PROBLEM TO WORK ON –
What is needed is an exact copy of the entries below, with every picture left out.

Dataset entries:
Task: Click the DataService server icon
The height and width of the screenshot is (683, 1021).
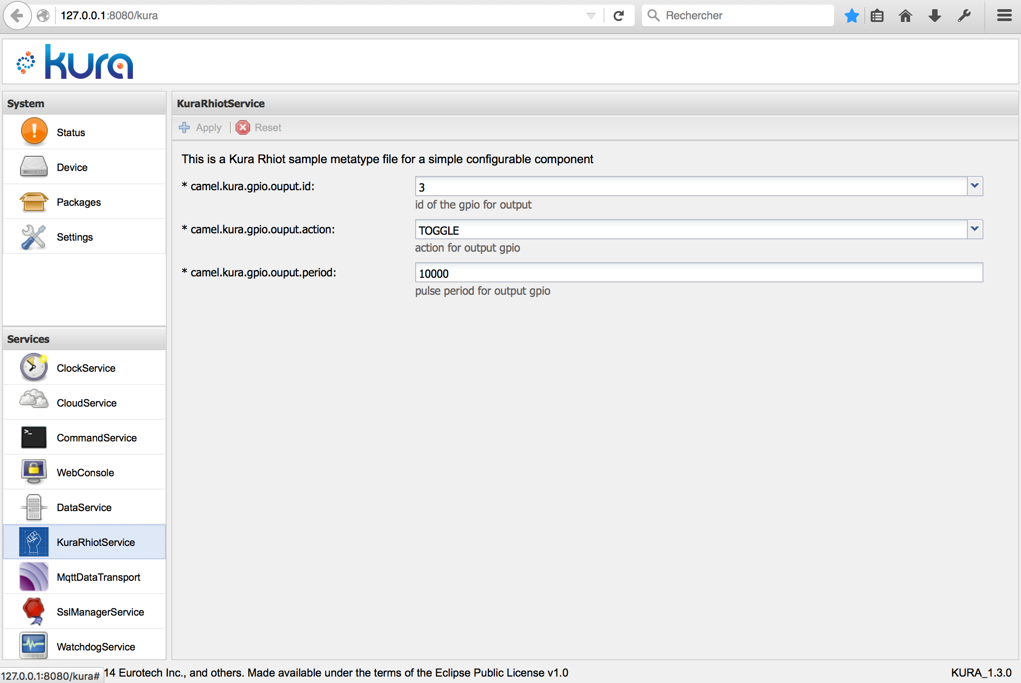Action: click(34, 507)
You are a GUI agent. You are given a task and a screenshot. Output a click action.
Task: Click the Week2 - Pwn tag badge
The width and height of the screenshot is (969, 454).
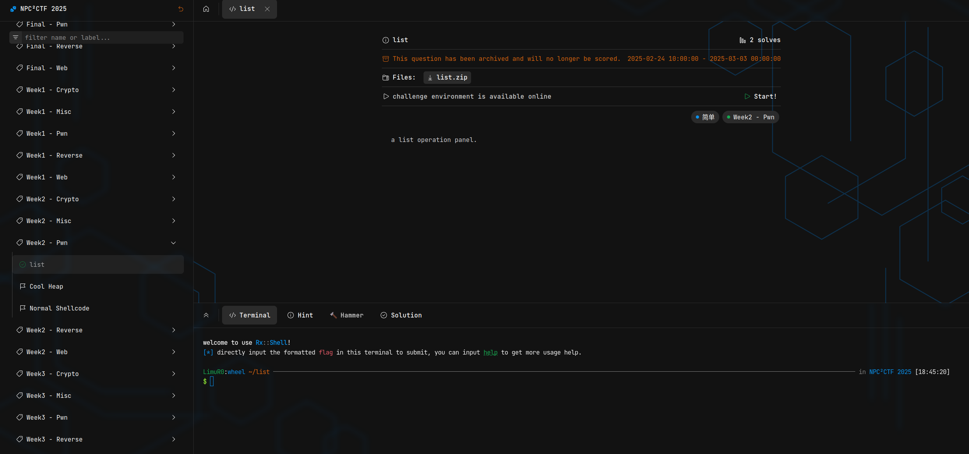tap(750, 117)
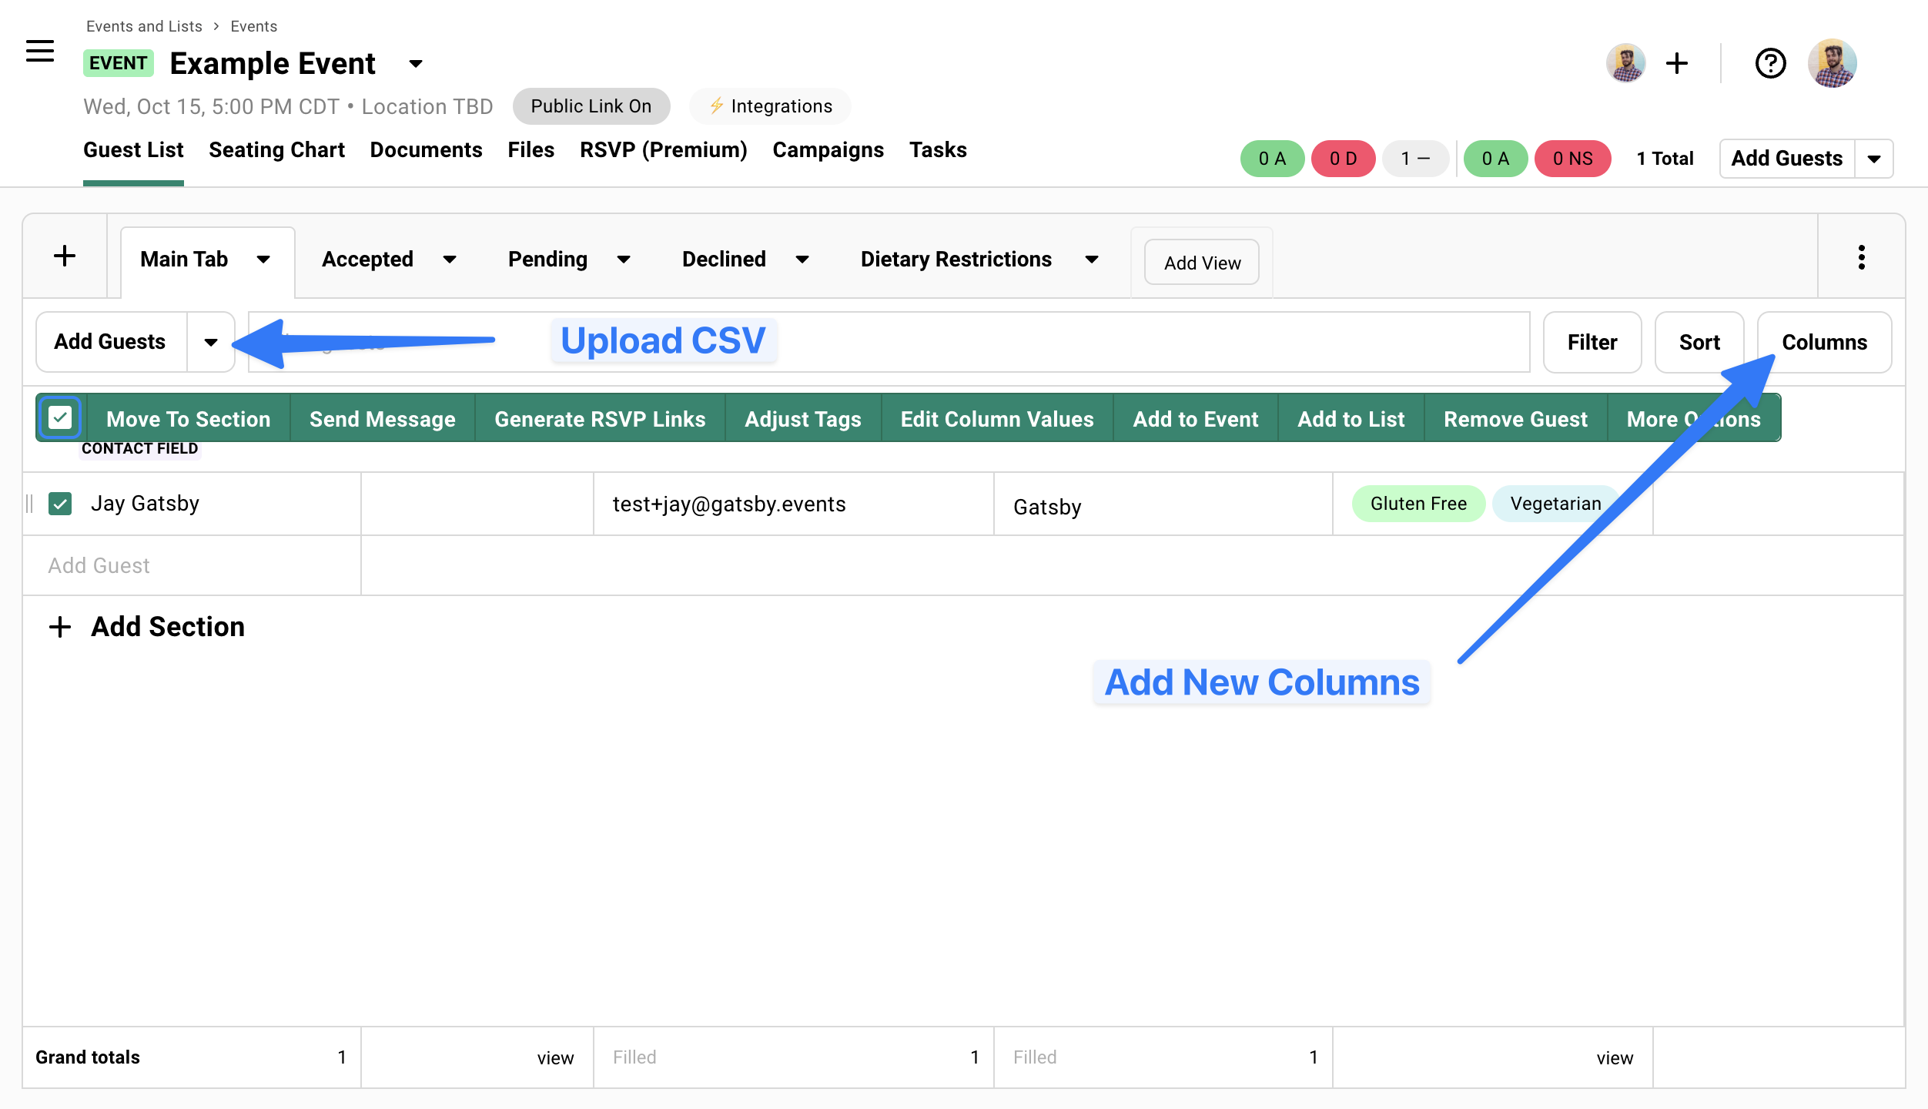Open the hamburger navigation menu
1928x1109 pixels.
click(x=40, y=52)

OUTPUT FOR THIS TASK –
Task: Click the DataService server icon
The height and width of the screenshot is (683, 1021).
Action: click(34, 507)
You are a GUI agent. You are given a task and a screenshot. Output a click action.
Task: Click the Week2 - Pwn tag badge
The width and height of the screenshot is (969, 454).
tap(750, 117)
Open the hamburger navigation menu
1928x1109 pixels.
click(x=40, y=52)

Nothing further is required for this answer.